Question, why is bisect.insort much faster than my linked list implementation. I know bisect search takes O(logn), but due to the insertion to the list, it really takes O(n). Where as the linked list implementation should also be O(n). Inserting new values in the sorted linked list should also be O(n). But why is the time comparison much much slower? Is my linked list implementation not optimized?
Here's my sample code:
import timeit
import bisect
import random
# Testing parameters
NUM_ITERATION_TEST = 10
TOTAL_NUM_DATA = 10000
DATA = [random.randint(0, 1000) for x in range(TOTAL_NUM_DATA)]
class Node():
def __init__(self, val):
self.val = val
self.next = None
class LinkedListIterator():
def __init__(self, head):
self.current = head
def __iter__(self):
return self
def __next__(self):
if not self.current:
raise StopIteration
else:
val = self.current.val
self.current = self.current.next
return val
class LinkedList():
def __init__(self):
self.head = None
def __iter__(self):
return LinkedListIterator(self.head)
def insert(self, val):
new_node = Node(val)
if self.head is None:
self.head = new_node
return
curr = self.head
if curr.val > val:
new_node.next = curr
self.head = new_node
return
while curr.next:
if curr.next.val > val:
break
curr = curr.next
new_node.next = curr.next
curr.next = new_node
def method1(DATA):
sorted_list = []
for num in DATA:
bisect.insort_right(sorted_list, num)
def method2(DATA):
sorted_list = LinkedList()
for num in DATA:
sorted_list.insert(num)
if __name__ == "__main__":
# METHOD 1
print("Method 1 Execution Time:")
print(timeit.timeit("test_timeit.method1(test_timeit.DATA)",
number=NUM_ITERATION_TEST,
setup="import test_timeit"))
# METHOD 2
print("Method 2 Execution Time:")
print(timeit.timeit("test_timeit.method2(test_timeit.DATA)",
number=NUM_ITERATION_TEST,
setup="import test_timeit"))
The execution times are:
Method 1 Execution Time:
0.11593010000000001
Method 2 Execution Time:
33.0651346
I also tried using other implementations like sorted dicts, but nothing really beats the bisect implementation. Is there a more efficient implementation? Basically want an always sorted list of data, where I would constantly add/insert new data to the list..

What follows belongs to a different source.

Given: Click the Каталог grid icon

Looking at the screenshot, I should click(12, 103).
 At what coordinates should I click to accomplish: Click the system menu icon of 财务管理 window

Your own implementation is executed by the Python interpreter, creating and linking dynamic run-time objects with a lot of superfluous validity checks, one object creation or deletion at a time.
The built-in function is optimized in C, already complied. It can allocate memory in larger chunks, manufacture new objects in a single struct
mapping, avoid many of the validity checks, ...
A C-based built-in will (almost) always beat anything you can program in Python.